The task: Display each line of the records below that contains the string "icon", copied in full.
begin Supplied material
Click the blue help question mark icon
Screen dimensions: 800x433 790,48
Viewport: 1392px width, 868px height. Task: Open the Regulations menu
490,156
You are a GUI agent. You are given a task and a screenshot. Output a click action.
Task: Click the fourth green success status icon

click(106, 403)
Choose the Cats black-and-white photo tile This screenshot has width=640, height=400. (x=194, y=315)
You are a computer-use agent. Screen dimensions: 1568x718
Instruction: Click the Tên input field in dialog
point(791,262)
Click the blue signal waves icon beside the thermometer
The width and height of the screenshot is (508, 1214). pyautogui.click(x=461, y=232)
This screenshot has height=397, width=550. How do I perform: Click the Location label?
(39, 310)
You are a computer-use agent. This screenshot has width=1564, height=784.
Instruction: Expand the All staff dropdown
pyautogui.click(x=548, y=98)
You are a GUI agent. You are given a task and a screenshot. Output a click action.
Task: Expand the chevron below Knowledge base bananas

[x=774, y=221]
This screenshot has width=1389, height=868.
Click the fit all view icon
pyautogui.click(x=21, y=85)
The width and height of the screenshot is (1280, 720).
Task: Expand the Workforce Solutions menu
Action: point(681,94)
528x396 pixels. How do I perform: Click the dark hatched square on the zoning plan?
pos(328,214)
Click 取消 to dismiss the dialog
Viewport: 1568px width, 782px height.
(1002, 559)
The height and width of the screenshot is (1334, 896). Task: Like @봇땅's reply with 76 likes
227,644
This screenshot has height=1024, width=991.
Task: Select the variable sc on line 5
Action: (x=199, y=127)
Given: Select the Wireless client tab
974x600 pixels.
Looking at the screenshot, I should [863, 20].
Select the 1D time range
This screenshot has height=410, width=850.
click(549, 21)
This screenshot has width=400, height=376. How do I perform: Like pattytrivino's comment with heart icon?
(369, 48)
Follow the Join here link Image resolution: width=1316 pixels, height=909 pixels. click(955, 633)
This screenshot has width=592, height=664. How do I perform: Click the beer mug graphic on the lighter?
end Supplied material
Task answer:
Click the blue help question mark icon
Task: Click the fourth green success status icon
Click the blue signal waves icon beside the thermometer
Click the fit all view icon
This screenshot has width=400, height=376. How do I perform: Like pattytrivino's comment with heart icon?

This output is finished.